__CONSIGNE A__
Réécrivez le texte sur le territoire de l'État, depuis « D'autre part la » jusqu'à « moyennant une indemnité. », en remplaçant « propriété éminente » par « souveraineté foncière ».
__CONSIGNE B__
Relevez tous les verbes à l'infinitif du texte sur le territoire de l'État, en citant chacun une seule fois.

____ TEXTE DE LECTURE

De la théorie du territoire limite résultent certaines conséquences. D'abord (et cela n'est que le résumé de la théorie) toutes les personnes qui se trouvent sur le territoire d'un Etat sont soumises à la puissance de cet Etat, qui peut contre toutes procéder à des actes de contrainte, et qui ne peut y procéder que contre les personnes qui se trouvent dans ses limites territoriales.

D'autre part la vieille idée de propriété éminente de l'Etat sur toutes les terres dépendant de son territoire, même sur celles objet d'une appropriation privée, doit être complètement abandonnée. Encore invoquée au point de vue fiscal au XVII et au XVIIIe siècle, elle a depuis la Révolution complètement disparu du droit public français. Ici encore les principes du droit public français coïncident avec les solutions théoriques. Par suite l'expropriation d'une propriété privée ne doit point être considérée comme l'exercice par l'Etat d'un droit de propriété éminente, mais est tout simplement un acte de la puissance publique ordonnant au propriétaire d'une chose de la mettre à la disposition de l'Etat moyennant une indemnité.

________
____ EXTRAIT DE DONNÉES

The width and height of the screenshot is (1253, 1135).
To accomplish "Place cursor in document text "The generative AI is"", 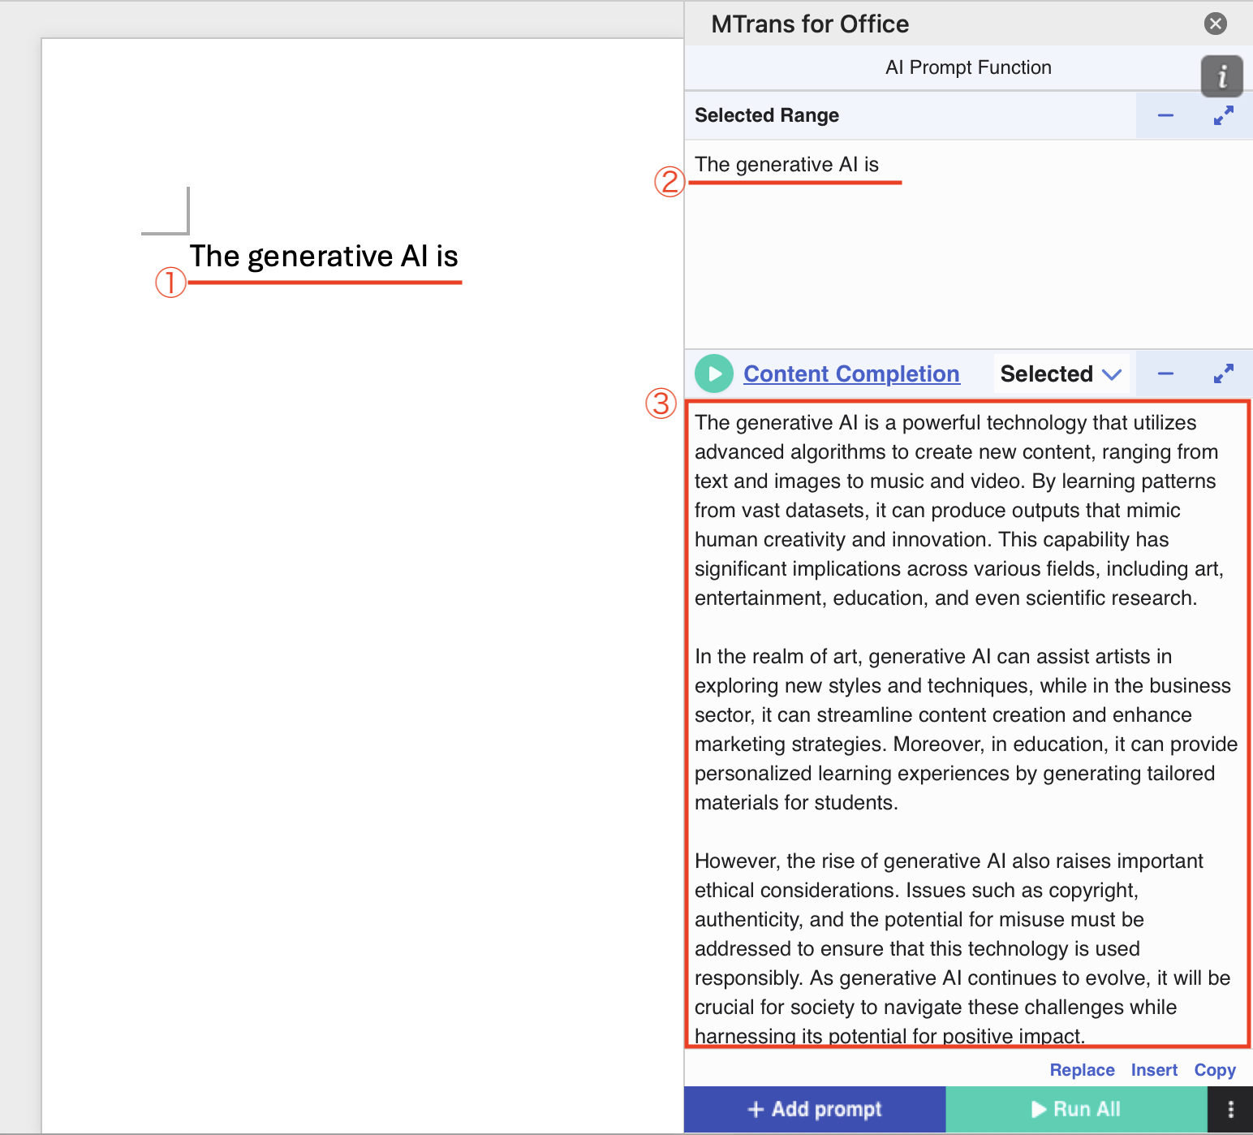I will (x=324, y=257).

________

__RÉPONSE COMPLÈTE A__
D'autre part la vieille idée de souveraineté foncière de l'Etat sur toutes les terres dépendant de son territoire, même sur celles objet d'une appropriation privée, doit être complètement abandonnée. Encore invoquée au point de vue fiscal au XVII et au XVIIIe siècle, elle a depuis la Révolution complètement disparu du droit public français. Ici encore les principes du droit public français coïncident avec les solutions théoriques. Par suite l'expropriation d'une propriété privée ne doit point être considérée comme l'exercice par l'Etat d'un droit de souveraineté foncière, mais est tout simplement un acte de la puissance publique ordonnant au propriétaire d'une chose de la mettre à la disposition de l'Etat moyennant une indemnité.

__RÉPONSE COMPLÈTE B__
procéder, être, mettre